Recent years have seen a surge in ransomware attacks worldwide, affecting businesses, public institutions, and even universities.

One notable strain, WannaRen, encrypts almost every file on an infected system and appends the ".WannaRen" extension, threatening to double the ransom if payment is delayed.

In the "Clean Net 2020" operation, Jiangsu police captured the first known Bitcoin ransomware author, identified as Ju Mou, who had carried out over a hundred attacks and earned more than five million RMB in Bitcoin.

Ju Mou’s crimes included encrypting a supermarket’s cash‑register system (changing file extensions to "lucky") and demanding one Bitcoin (≈47,000 CNY) for decryption.

Investigators found that a data‑recovery company had negotiated with the hackers, paying 0.5 Bitcoin for a decryption tool and then charging victims a lower fee, effectively profiting from the crime.

On May 7, police arrested Ju Mou in Weihai, Shandong, seizing his computer, which contained email records, Bitcoin transaction logs, and the source code of the ransomware tools.

Ju Mou, a self‑taught programmer, had previously developed several ransomware families (including "satan_pro") after studying the EternalBlue exploit, targeting over 400 websites and systems across sectors such as finance, healthcare, and manufacturing.

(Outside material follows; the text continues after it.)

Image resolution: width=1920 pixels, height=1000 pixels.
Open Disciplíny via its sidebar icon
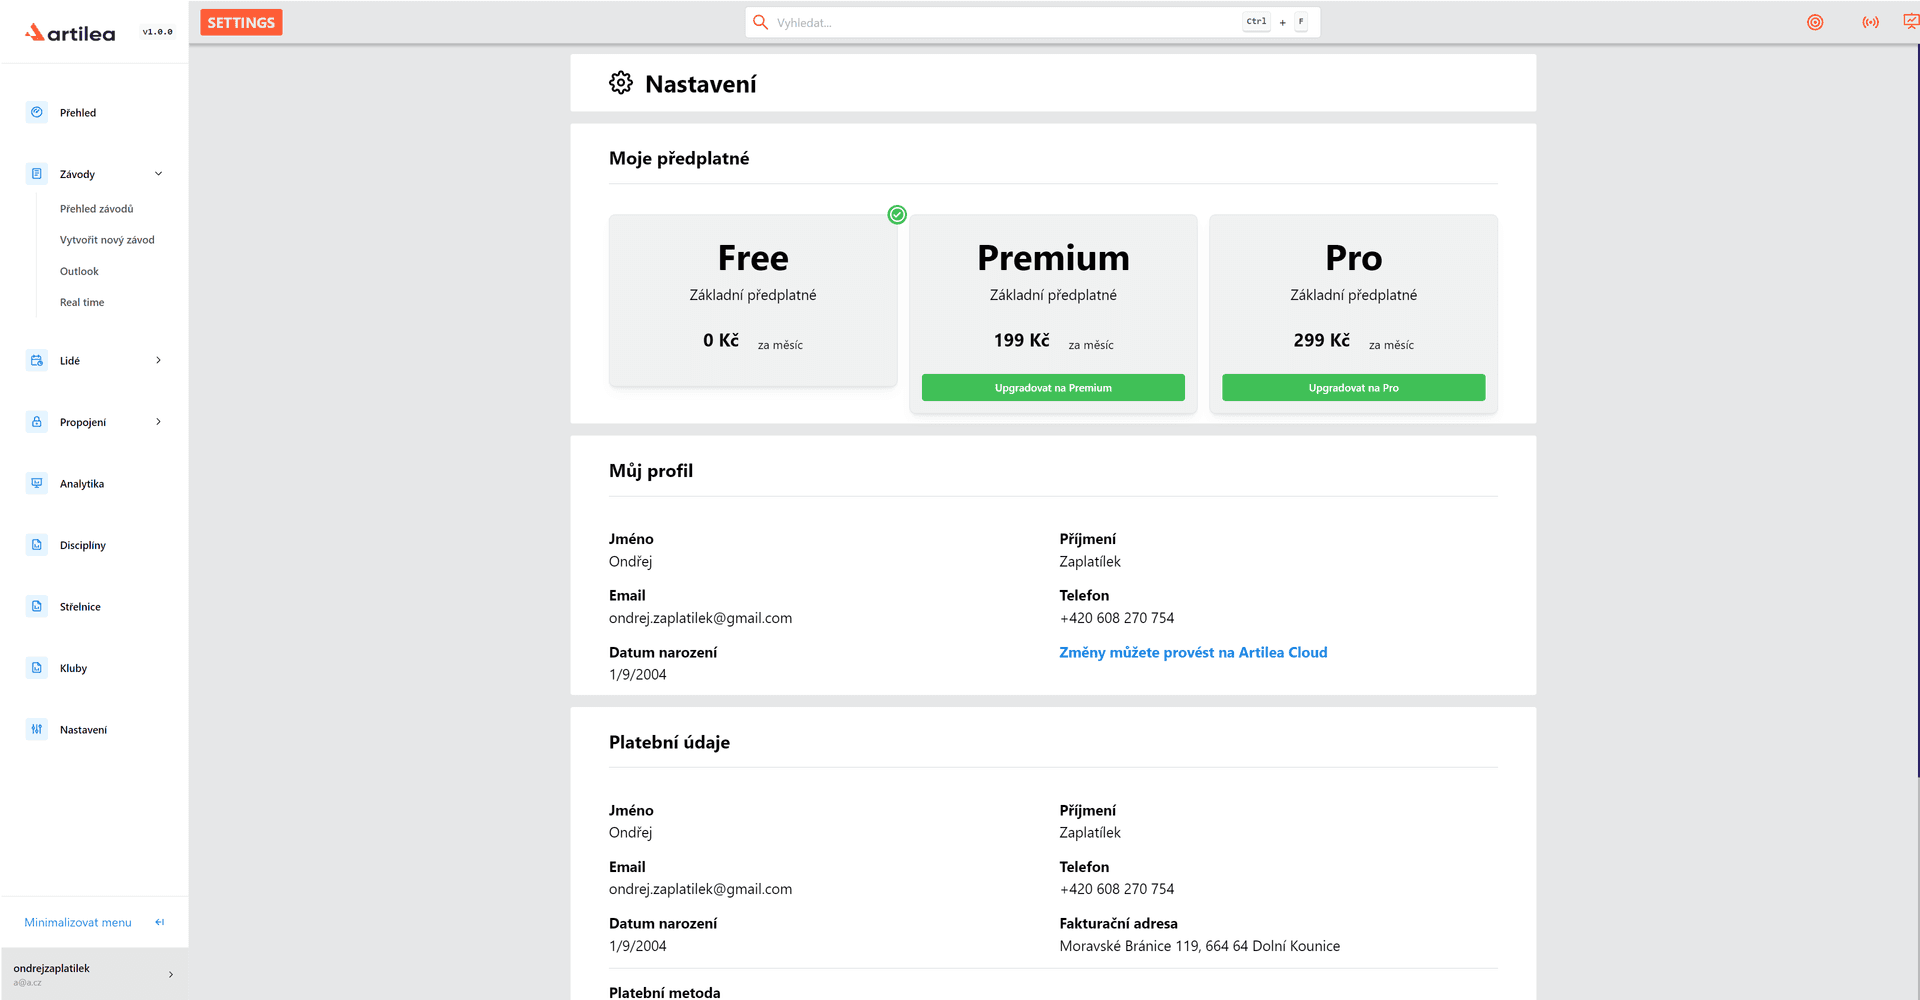(x=37, y=545)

Some victims chose to pay the ransom, while others suffered severe operational losses or even bankruptcy, illustrating the profound impact of ransomware on both large corporations and critical infrastructure.

To mitigate such threats, individuals are advised to patch vulnerabilities promptly, use strong passwords, back up important data regularly, avoid clicking unknown links, and refrain from downloading software from untrusted sources.